Results

The following content demonstrates the full Maxent prediction report, weights determined by Maxent, visual presentations of prediction result done by using MCE and Maxent respectively, and a MCE-Maxent overlay result.

 

The full Maxent report is attached below and we were able to discover significant results of each variable’s weighted distribution for our MCE (Multi-criteria evaluation). The output of the maxent model would calculate potential locations of affordable housing based on our criteria and measure the importance of each individual variable.

Source file: Maxent-model-for-Affordable-Housing

 

Variable Percent contribution Permutation importance
Skill training center 38.2 21.7
Adult education 22 22.1
Crime rate 14.9 7.6
Hospital 9.8 11.7
Subway Station 6.3 17.1
Low income population 5 5.6
Mental health Centre 3.8 14.2

From the variable contribution table of the Maxent model attached above, it displays skill centers that are the most important factor with a 38.2% contribution to our existing sample. It would be considered the most in the development of constructing potential affordable housing considering their locations, and mental service centers contributed less at 3.8%. The permutation importance measures how much geography mattered for those variables, and in case they had been located somewhere else in our training site. The percent contribution outlines the weighted percentage of each variable that is applied to the result 1. skill training center  2. Adult education 3. Crime rate 4.Hospital 5.Subway Station 6. Mental health Centre. The results of the Maxent model would be influenced the most due to adult education and highlighted by permutation importance.  

 

The following maps demonstrate our results by applying MCE and Maxent:

Please note that unless stated otherwise, projection for all maps is UTM NAD 1983 Zone 17 in this page

Figure 1: The prediction for potential affordable housing locations based on increasing the number of affordable housing by 500 using MCE and before adding constraints.

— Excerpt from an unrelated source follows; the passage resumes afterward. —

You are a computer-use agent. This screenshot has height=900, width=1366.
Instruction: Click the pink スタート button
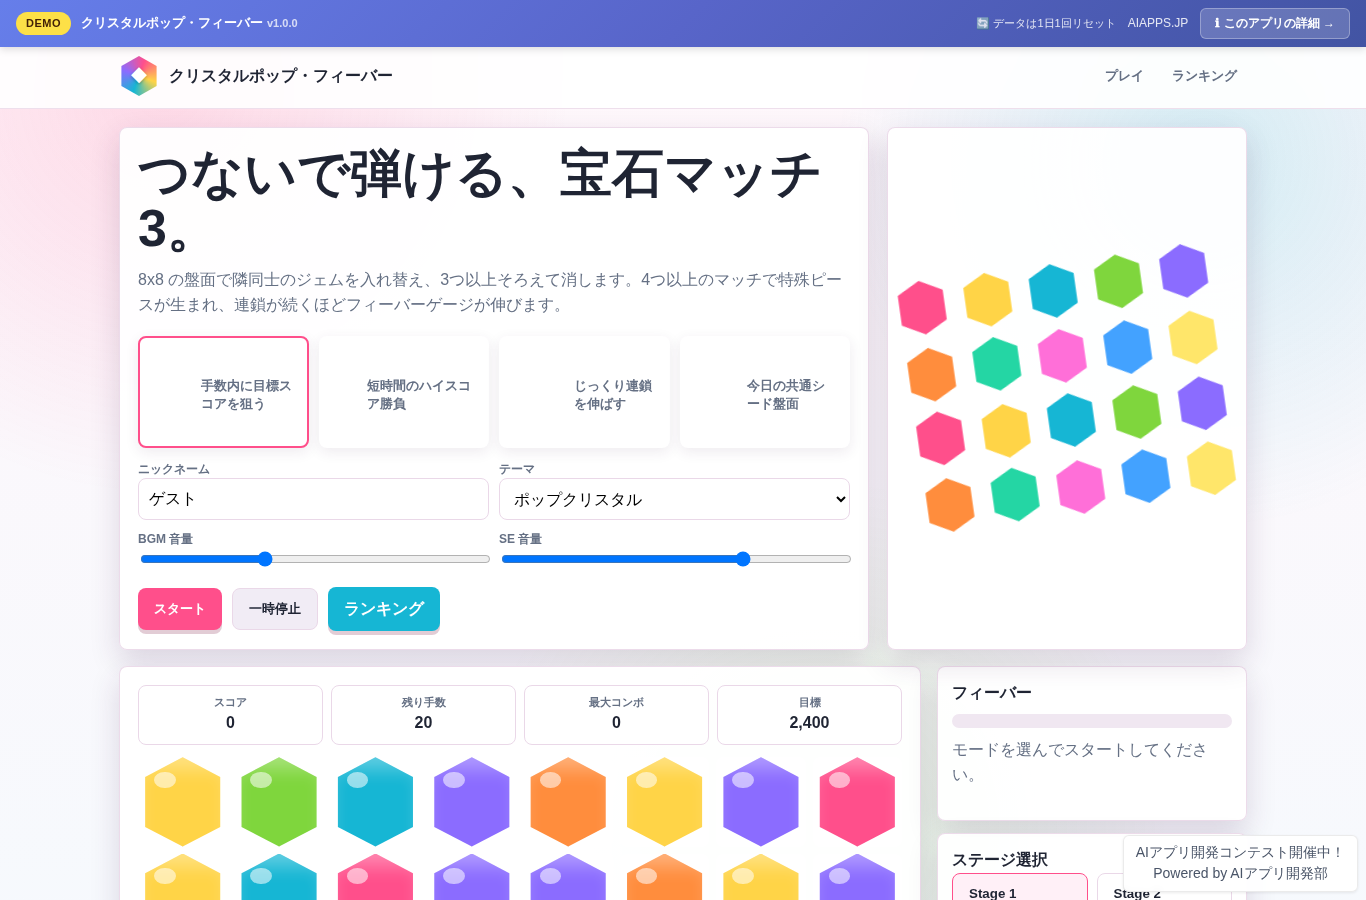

Figure 1 is an output of MCE that provide information on the applicable area of affording housing versus non-applicable area before applying constraints. Assuming that we want to add the number of affordable housing by 500 sites, and we can better understand the most suitable location for building new affordable housing. We want to make sure there is still enough affordable housing shown on the map after adding constraint. The grey areas are parts that are not applicable because the locations selected are based on those that best fit the criteria for affordable housing and produced by MCE. The image does not include constraints.

 

Figure 2: The prediction for potential affordable housing locations after applying constraints and based on increasing the number of affordable housing by an additional 10% using MCE

Figure 2 shows the most applicable area for building new affordable after applying constraint.  This shows the results after applying constraints to figure 1 zoning areas (based on current Zoning By-law 569-2013) that are not applicable to affordable housing construction.  It shows the areas allocated to potential affordable housing after being narrowed. 

 

Figure 3: The prediction for potential affordable housing locations derived from the maxent model

Figure 3 provides the results of potential affordable housing locations based on the maxent output. The areas that are the darkest reflect the least suitable location for housing. The lighter color reflects more confidence as a suitable location for affordable housing based on our criteria and produced by the maxent model.

Figure 4: Final prediction for potential affordable housing locations derived from the maxent model (constraints included)

Figure 4 provides the result of our final prediction for affordable housing locations after applying constraints. The areas that are lighter reflect more confidence to be selected as an affordable housing site.

Figure 5: The prediction for potential affordable housing locations based on increasing the number of affordable housing by 500 using Maxent model and before adding constraints.

Figure 5 shows the most applicable area for building new affordable before applying constraint. This figure makes a comparison to figure 1 on the different methodology used to derive our results.

 

Figure 6: The prediction for potential affordable housing locations based on increasing the number of affordable housing by 500 using Maxent model and after adding constraints.

Figure 6 shows the most applicable area for building new affordable after applying constraint.  This shows the results after applying constraints to figure 5 zoning areas (based on current Zoning By-law 569-2013) that are not applicable to affordable housing construction.  It shows the areas allocated to potential affordable housing after being narrowed.

 

Figure 7: The prediction for potential affordable housing locations by overlaying the MCE, Maxent and constraints

Figure 7 is a comprehensive demonstration by combining the two final predicted results (MCE and Maxent) with constraints we identified. The blue-red overlay indicates area that is applicable in both models.